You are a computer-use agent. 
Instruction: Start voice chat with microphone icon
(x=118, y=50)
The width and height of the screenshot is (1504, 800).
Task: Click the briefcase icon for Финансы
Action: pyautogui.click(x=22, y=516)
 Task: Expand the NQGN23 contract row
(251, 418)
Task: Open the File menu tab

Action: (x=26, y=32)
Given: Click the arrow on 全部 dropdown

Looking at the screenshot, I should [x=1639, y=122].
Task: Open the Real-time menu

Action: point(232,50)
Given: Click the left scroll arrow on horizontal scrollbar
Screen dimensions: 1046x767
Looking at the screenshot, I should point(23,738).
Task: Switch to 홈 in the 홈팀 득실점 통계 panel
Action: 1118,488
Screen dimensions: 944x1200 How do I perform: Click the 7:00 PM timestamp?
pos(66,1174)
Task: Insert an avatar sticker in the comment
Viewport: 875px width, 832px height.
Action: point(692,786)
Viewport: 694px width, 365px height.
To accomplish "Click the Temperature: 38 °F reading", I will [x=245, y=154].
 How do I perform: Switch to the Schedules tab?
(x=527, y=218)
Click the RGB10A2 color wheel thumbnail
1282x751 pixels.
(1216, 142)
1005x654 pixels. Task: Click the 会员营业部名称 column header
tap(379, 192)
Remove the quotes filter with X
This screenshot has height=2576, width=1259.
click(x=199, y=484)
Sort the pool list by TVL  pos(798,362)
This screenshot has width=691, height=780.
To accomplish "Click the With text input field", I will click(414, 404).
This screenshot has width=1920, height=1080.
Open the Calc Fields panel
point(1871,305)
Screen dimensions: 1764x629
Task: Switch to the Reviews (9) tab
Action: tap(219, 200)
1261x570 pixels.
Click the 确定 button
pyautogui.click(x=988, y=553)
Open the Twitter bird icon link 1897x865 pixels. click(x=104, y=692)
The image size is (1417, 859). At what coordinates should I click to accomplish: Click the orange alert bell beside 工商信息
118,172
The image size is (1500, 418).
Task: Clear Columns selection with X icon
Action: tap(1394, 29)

◆ AIM OF THE EXERCISE ◆
Rewrite the listing above, changing "pixels" to "px" everywhere it appears and leaving everything else the same.

◆ EXERCISE OUTPUT ◆
You are a computer-use agent. 
Instruction: Start voice chat with microphone icon
(x=118, y=50)
The width and height of the screenshot is (1504, 800).
Task: Click the briefcase icon for Финансы
Action: pyautogui.click(x=22, y=516)
 Task: Expand the NQGN23 contract row
(251, 418)
Task: Open the File menu tab

Action: (x=26, y=32)
Given: Click the arrow on 全部 dropdown

Looking at the screenshot, I should [x=1639, y=122].
Task: Open the Real-time menu

Action: point(232,50)
Given: Click the left scroll arrow on horizontal scrollbar
Screen dimensions: 1046x767
Looking at the screenshot, I should point(23,738).
Task: Switch to 홈 in the 홈팀 득실점 통계 panel
Action: 1118,488
Screen dimensions: 944x1200 How do I perform: Click the 7:00 PM timestamp?
pos(66,1174)
Task: Insert an avatar sticker in the comment
Viewport: 875px width, 832px height.
Action: point(692,786)
Viewport: 694px width, 365px height.
To accomplish "Click the Temperature: 38 °F reading", I will [x=245, y=154].
 How do I perform: Switch to the Schedules tab?
(x=527, y=218)
Click the RGB10A2 color wheel thumbnail
1282x751 px.
(1216, 142)
1005x654 px. Task: Click the 会员营业部名称 column header
tap(379, 192)
Remove the quotes filter with X
This screenshot has height=2576, width=1259.
click(x=199, y=484)
Sort the pool list by TVL  pos(798,362)
This screenshot has width=691, height=780.
To accomplish "Click the With text input field", I will click(414, 404).
This screenshot has width=1920, height=1080.
Open the Calc Fields panel
point(1871,305)
Screen dimensions: 1764x629
Task: Switch to the Reviews (9) tab
Action: tap(219, 200)
1261x570 px.
Click the 确定 button
pyautogui.click(x=988, y=553)
Open the Twitter bird icon link 1897x865 px. click(x=104, y=692)
The image size is (1417, 859). At what coordinates should I click to accomplish: Click the orange alert bell beside 工商信息
118,172
The image size is (1500, 418).
Task: Clear Columns selection with X icon
Action: tap(1394, 29)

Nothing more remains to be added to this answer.